**What the task requires:** Update the records from the line with "This screenshot has height=432, width=706." through the line with "[x=141, y=648]" by changing "Group Code" to "Item Code" and leaving everything else unchanged. Give back only those lines.

-------- Record excerpts --------

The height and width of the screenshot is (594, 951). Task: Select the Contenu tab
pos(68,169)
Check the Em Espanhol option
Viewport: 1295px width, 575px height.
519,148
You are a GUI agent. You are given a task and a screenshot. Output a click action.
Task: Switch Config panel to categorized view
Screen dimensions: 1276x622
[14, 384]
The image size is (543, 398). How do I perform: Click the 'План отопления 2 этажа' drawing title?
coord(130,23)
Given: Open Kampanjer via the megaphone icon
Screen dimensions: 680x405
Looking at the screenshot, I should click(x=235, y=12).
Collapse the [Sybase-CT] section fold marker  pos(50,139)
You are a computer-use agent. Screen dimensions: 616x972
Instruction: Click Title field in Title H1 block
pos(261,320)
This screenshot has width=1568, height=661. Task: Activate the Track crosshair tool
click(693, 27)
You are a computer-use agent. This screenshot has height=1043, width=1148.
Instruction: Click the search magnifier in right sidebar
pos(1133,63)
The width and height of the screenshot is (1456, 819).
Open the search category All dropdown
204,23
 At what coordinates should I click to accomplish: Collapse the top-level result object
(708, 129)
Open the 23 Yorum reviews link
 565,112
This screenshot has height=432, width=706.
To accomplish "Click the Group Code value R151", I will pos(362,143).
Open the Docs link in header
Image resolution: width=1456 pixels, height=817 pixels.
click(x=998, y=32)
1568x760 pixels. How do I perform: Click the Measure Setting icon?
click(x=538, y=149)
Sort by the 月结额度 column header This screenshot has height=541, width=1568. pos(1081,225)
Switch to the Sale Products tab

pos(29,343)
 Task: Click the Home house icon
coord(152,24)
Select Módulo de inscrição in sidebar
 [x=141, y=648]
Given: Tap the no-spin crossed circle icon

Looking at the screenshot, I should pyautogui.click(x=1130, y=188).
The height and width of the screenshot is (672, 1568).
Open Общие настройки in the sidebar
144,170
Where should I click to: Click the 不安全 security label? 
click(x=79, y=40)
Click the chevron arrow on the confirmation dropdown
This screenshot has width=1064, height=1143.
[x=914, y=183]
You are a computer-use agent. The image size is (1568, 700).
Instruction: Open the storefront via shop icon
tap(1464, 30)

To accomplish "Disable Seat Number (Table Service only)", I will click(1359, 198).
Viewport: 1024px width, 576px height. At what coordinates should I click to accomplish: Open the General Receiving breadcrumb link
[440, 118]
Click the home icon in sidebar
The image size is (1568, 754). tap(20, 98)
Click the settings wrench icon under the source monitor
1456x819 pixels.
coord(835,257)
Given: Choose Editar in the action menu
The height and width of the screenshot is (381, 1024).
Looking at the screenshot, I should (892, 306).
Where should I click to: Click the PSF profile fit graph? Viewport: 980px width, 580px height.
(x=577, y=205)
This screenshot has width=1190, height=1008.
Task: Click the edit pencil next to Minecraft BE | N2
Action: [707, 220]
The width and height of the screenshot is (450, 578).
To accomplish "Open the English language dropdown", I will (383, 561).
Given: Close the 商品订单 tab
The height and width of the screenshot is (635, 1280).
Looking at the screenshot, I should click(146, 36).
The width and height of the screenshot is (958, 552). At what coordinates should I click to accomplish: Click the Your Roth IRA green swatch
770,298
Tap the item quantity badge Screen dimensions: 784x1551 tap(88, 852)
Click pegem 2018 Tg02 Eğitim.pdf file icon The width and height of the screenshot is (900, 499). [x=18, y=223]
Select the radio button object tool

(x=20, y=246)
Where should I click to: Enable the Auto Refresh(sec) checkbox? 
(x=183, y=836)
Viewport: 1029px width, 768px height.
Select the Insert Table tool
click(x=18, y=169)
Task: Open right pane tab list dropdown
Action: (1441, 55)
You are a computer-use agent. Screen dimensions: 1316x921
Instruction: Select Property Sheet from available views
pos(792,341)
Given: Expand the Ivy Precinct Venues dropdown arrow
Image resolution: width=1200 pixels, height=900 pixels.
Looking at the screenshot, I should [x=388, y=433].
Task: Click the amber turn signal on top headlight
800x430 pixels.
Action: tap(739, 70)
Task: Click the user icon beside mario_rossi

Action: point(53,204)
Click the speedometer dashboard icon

--------

**Correct response:**
This screenshot has height=432, width=706.
To accomplish "Click the Item Code value R151", I will pos(362,143).
Open the Docs link in header
Image resolution: width=1456 pixels, height=817 pixels.
click(x=998, y=32)
1568x760 pixels. How do I perform: Click the Measure Setting icon?
click(x=538, y=149)
Sort by the 月结额度 column header This screenshot has height=541, width=1568. pos(1081,225)
Switch to the Sale Products tab

pos(29,343)
 Task: Click the Home house icon
coord(152,24)
Select Módulo de inscrição in sidebar
 [x=141, y=648]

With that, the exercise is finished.